Below is a listing. Copy each line of it that holds the word "entry".

DATASET ENTRIES section start

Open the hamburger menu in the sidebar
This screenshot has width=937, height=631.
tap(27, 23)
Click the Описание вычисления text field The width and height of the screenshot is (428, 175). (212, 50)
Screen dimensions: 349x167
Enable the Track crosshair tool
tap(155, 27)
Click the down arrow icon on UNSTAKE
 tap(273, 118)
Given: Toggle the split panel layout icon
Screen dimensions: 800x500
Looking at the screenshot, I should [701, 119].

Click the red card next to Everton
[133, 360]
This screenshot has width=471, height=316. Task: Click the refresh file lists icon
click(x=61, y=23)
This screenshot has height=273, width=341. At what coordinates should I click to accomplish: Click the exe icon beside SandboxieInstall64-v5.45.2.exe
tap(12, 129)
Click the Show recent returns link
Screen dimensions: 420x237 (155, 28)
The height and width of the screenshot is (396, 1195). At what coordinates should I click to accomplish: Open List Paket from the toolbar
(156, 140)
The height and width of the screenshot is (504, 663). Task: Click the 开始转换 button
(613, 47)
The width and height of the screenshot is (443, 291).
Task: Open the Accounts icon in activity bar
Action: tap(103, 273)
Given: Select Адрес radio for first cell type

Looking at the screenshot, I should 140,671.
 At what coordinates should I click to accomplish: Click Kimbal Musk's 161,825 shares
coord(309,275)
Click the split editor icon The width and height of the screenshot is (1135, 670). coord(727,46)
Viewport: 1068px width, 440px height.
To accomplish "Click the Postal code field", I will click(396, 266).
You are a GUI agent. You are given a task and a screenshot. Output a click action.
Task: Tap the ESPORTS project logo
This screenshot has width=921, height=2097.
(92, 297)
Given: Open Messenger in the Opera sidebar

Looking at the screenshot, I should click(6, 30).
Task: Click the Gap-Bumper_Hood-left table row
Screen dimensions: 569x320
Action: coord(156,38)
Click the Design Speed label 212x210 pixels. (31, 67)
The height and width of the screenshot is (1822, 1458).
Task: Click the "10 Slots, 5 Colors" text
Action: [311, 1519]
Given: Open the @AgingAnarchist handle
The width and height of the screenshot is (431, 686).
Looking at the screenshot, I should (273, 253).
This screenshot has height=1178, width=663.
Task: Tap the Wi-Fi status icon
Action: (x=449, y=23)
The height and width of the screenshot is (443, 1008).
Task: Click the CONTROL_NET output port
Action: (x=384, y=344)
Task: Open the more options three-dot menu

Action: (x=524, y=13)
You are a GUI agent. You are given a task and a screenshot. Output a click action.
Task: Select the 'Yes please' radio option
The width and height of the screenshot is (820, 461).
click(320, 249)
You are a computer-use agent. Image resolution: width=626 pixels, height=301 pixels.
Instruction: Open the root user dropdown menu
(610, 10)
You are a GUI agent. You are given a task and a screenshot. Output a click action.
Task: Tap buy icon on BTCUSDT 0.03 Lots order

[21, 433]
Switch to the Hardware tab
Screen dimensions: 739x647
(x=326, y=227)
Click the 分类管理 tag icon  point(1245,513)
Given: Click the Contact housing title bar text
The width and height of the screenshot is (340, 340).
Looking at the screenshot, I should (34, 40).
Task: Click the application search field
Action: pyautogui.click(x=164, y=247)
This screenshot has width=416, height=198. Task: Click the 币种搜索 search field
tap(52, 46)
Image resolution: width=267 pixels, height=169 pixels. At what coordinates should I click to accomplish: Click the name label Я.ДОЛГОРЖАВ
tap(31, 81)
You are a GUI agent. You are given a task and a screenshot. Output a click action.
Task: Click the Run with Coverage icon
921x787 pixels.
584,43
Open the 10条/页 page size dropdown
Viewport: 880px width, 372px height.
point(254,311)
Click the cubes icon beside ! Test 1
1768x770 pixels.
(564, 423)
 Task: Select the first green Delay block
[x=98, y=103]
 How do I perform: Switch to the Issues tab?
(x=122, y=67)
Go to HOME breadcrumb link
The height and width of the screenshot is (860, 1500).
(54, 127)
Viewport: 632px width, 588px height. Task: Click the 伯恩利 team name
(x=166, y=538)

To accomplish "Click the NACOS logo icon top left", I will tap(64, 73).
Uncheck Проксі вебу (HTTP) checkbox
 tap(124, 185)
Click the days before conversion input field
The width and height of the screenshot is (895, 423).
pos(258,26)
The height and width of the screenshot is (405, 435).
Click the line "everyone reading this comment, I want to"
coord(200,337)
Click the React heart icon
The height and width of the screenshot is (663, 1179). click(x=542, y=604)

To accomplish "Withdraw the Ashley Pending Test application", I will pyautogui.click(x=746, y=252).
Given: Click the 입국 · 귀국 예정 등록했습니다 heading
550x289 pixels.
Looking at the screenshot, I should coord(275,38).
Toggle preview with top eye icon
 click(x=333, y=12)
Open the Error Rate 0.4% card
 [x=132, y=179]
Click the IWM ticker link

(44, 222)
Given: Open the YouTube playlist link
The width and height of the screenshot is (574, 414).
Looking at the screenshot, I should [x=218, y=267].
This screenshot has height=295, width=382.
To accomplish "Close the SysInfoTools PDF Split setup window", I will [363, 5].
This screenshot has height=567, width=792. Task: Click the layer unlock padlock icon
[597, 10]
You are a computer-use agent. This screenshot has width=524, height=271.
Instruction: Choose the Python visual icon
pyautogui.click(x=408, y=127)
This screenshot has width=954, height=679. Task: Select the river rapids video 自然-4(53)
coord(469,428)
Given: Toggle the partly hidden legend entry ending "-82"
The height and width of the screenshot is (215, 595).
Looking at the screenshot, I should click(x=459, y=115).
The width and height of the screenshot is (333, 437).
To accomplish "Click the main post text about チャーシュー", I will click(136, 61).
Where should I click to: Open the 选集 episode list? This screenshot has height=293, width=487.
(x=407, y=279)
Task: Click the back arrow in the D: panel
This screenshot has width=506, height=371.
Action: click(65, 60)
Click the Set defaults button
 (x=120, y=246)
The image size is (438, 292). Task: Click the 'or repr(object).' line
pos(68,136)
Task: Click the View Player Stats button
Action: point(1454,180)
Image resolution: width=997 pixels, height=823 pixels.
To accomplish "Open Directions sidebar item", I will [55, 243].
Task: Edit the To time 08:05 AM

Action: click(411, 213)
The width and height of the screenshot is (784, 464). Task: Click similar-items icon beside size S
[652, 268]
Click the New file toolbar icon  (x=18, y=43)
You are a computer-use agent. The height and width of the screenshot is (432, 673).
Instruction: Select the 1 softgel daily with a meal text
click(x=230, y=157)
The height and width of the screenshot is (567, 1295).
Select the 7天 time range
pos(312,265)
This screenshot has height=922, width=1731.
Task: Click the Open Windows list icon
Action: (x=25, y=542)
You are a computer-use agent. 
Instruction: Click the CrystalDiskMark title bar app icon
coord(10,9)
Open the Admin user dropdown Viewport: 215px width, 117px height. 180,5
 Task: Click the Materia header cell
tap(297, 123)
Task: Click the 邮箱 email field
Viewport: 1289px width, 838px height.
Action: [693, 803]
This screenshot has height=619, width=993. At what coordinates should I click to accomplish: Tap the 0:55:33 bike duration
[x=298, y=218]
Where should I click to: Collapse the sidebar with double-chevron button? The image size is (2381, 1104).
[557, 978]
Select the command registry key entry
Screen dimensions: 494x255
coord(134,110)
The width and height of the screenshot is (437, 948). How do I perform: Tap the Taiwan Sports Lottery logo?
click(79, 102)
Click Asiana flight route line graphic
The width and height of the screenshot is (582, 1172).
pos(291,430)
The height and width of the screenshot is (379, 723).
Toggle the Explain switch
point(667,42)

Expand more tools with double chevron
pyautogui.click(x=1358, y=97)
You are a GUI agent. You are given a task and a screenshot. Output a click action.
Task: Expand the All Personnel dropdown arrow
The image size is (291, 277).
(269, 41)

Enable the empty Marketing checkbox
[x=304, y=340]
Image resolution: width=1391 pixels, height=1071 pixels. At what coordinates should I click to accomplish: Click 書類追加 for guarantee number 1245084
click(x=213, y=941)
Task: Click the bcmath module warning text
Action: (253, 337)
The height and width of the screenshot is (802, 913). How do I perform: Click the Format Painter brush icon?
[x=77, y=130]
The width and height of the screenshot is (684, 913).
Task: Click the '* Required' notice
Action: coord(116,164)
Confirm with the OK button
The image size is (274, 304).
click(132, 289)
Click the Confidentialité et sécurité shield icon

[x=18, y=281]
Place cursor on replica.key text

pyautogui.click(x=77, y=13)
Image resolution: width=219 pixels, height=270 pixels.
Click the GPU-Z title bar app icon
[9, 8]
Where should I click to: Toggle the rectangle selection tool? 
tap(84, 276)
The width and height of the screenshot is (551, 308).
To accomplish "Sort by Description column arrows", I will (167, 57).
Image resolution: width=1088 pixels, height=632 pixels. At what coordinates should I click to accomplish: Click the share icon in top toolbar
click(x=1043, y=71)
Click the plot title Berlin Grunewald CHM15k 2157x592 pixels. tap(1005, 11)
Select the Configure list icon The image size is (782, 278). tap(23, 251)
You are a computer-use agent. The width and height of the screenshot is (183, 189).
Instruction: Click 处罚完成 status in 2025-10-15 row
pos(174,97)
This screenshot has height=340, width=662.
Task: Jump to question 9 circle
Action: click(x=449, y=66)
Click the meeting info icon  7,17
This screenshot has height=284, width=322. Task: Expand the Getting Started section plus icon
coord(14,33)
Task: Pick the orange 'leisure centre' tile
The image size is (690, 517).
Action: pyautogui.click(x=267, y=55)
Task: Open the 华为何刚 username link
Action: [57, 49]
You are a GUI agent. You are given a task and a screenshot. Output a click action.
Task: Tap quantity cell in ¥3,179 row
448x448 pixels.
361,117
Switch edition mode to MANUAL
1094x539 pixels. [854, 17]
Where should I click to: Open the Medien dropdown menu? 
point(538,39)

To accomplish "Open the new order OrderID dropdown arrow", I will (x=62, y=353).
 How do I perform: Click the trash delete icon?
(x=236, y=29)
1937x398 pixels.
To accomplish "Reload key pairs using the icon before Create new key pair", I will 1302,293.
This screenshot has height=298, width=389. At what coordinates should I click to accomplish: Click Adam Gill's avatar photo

DATASET ENTRIES section end

RESULT OF THIS EXERCISE:
Given: Toggle the partly hidden legend entry ending "-82"
Select the command registry key entry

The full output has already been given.